Time to Legalise the Trade in Rhino Horn?

This is one argument that simply won't go away. Environmental researchers writing in thejournal want the trade in rhino horn to be legalised, by selling shavings harvested from the horns of live rhinos in the hope that poachers won't just hack their faces off instead.

This is one argument that simply won't go away. Environmental researchers writing in the Science journal want the trade in rhino horn to be legalised, by selling shavings harvested from the horns of live rhinos in the hope that poachers won't just hack their faces off instead.

The price of rhino horn has rocketed from $4,700 per kilo in 1993 to $65,000 per kilo in 2012. The article's authors claim that this is due to the ban on the trade and the resultant scarcity of horn in the international market. But this ignores the fact that the economies of various Asian countries have experienced massive growth, enabling more and more people to afford the product. Increasing affluence has been attributed to the similarly increasing demand for and price of elephant ivory, so it is not a huge leap in logic to suspect a similar causation with rhino horn.

Another claim of the authors that should be contended is that anaesthetising rhinos and taking shavings from their horns can be done without harming the animals themselves. As anyone who works with rhinos (or for that matter, any kind of animal) could tell you, anaesthetisation is always fraught with danger. Only last year in a tragic irony a rhino died under anaesthetic while its horn was being tainted to deter poachers. To feasibly keep up with global demand for rhino horn - if indeed this is possible at all - every rhino in Africa would need to be regularly anaesthetised to harvest the shavings. Undoubtedly a great deal of them would die in the process. It would also be an extremely stressful experience for the animals irrespective of fatalities, potentially affecting their health and reproductive rates in the long-term.

But if these issues could be overcome, could a legal trade save rhinos?

Sun bears and moon bears, threatened in the wild, are now farmed for a thriving Asian industry. They are harvested for their bile, popular for its medicinal uses. The bears are kept in cages so small they will never stand up in all their lives, while their bodies suffer permanent wounds so that bile can be siphoned straight from their gall bladders. Cruelty aside, legal farms were introduced to meet demand for bear bile and so reduce the poaching of wild bears. Yet in the years since, demand has increased and so has poaching, indicating that either farming has changed nothing or it is in fact driving demand. Certainly bear bile has become more popular, to the point where it is now used even in non-medicinal products like shampoo and wine.

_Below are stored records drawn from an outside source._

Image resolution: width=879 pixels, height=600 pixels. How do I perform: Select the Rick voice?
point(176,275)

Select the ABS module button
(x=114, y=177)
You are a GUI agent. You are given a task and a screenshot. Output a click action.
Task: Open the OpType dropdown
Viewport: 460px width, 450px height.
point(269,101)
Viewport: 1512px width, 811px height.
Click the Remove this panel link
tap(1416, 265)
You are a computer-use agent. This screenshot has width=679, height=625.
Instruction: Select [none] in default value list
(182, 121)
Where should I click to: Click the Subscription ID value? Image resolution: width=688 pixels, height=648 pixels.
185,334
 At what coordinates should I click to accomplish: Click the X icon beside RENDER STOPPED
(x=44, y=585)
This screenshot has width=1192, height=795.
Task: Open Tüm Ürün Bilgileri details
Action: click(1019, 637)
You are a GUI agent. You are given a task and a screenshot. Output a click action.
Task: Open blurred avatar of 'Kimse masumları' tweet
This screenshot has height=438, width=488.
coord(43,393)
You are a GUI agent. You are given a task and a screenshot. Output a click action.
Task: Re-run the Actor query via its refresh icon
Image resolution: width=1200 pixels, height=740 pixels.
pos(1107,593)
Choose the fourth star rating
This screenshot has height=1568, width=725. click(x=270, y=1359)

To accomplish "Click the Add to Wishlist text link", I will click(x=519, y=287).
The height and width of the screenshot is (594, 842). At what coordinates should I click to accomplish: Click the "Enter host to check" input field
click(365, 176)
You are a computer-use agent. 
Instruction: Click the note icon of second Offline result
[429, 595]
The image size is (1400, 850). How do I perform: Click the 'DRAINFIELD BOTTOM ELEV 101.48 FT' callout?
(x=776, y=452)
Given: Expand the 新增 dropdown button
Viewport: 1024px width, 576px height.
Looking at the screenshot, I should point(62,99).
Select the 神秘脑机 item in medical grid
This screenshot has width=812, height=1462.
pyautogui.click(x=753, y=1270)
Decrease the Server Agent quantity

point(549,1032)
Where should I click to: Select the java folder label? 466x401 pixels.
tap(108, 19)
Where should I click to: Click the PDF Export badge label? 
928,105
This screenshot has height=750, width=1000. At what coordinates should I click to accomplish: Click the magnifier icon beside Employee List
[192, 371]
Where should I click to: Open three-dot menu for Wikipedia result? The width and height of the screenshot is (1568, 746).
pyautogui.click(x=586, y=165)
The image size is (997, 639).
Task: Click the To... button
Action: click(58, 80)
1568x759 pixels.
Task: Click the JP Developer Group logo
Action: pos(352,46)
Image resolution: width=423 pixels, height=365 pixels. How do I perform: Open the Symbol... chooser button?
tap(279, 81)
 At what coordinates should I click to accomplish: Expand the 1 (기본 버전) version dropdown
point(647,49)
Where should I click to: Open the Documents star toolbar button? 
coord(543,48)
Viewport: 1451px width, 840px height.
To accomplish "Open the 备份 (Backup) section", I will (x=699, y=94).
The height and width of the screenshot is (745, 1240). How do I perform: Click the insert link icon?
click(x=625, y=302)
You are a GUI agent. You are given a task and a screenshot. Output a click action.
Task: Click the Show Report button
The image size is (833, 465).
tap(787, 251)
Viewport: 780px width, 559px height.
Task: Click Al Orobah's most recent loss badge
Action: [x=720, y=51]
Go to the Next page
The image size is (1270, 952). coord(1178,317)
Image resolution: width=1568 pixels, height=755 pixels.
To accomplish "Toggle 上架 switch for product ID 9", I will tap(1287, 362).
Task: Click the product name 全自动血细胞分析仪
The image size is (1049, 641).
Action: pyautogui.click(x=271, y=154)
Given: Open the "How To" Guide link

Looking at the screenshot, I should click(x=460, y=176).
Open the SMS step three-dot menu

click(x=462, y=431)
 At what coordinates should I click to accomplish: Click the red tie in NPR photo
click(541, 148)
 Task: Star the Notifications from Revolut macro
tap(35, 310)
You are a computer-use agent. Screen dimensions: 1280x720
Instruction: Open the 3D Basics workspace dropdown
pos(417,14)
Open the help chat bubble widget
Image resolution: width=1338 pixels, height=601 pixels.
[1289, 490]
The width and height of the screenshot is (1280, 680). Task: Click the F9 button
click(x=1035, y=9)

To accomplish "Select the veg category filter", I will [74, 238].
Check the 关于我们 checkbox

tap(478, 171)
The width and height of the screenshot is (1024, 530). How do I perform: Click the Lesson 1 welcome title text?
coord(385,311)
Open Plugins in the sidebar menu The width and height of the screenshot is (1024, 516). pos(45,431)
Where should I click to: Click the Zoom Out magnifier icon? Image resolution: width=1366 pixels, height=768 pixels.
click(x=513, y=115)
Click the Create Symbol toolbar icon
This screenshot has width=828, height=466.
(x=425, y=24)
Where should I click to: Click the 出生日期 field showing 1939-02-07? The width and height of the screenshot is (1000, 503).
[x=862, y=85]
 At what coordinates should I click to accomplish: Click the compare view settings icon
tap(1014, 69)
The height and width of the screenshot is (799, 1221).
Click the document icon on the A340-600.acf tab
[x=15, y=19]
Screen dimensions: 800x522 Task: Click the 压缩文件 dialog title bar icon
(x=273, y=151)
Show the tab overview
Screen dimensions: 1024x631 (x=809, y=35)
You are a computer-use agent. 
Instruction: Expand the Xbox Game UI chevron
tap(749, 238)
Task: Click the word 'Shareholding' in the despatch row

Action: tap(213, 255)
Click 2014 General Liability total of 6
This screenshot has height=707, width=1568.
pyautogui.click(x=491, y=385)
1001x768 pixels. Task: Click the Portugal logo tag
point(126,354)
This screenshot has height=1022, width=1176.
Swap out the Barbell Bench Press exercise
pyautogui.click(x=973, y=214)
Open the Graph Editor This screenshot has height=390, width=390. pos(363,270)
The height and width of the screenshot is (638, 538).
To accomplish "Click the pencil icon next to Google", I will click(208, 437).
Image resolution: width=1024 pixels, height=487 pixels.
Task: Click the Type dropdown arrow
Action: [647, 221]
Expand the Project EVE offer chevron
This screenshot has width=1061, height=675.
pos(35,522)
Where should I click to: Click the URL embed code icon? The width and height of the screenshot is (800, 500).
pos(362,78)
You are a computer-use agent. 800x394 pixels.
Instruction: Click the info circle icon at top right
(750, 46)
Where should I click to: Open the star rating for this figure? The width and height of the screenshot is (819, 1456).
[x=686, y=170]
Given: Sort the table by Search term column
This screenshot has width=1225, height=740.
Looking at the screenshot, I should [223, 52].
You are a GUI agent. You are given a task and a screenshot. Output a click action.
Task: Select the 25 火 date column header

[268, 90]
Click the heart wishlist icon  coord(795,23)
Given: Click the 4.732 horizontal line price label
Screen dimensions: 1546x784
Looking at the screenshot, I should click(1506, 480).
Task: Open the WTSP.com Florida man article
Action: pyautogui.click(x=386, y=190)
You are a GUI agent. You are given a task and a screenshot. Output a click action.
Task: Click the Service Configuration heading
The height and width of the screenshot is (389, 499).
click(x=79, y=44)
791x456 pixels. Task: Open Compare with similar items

Time and time again, introducing previously scarce animal products into markets has stimulated demand. It has been witnessed with bear bile and elephant ivory, and as with bears the proliferation of tiger farms may well be fuelling tiger poaching. It could be even more disastrous for rhinos. Their horn is not bought for mere trinkets as with ivory, and although tiger products are believed among other things to improve virility these are benefits that people can, ultimately, choose to live without. But traditional Asian beliefs hold rhino horn to be capable of curing maladies as serious as cancer. If you truly believed there was a product that could cure you or a loved one of a fatal illness, and you could afford it, would you hesitate?

It's utterly stupid to think that keratin from a rhino horn will cure your cancer, but this belief will consign rhinos to extinction if left unchallenged. Creating a legal market in rhino horn and using the revenue to fund conservation efforts would be one step forward and two steps back if it also fuelled demand.

Instead we must continue to spread awareness and educate people, even if it is a slow, hard fight. To legalise the trade in rhino horn would be to undo all our efforts so far; we would essentially be proclaiming our support for a baseless traditional belief. We also cannot look at the issue of rhino horn in isolation to other species accorded similar uses in Asian traditions. All pangolin species are now threatened or endangered due to demand for their scales, which are believed to have medicinal properties (sound familiar?). If we encourage people to believe that rhino horn does cure cancer as tradition would have, these assumptions will surely bleed into the markets for products from other kinds of animals.

To seek to erode such beliefs is not to disparage the cultures that host them. But what is the point in allowing ignorance to drive entire species to destruction? Preventing poaching and using education to reduce the demand for products from endangered animals will not prevent the extinction of these animals on their own. But it would be a real start.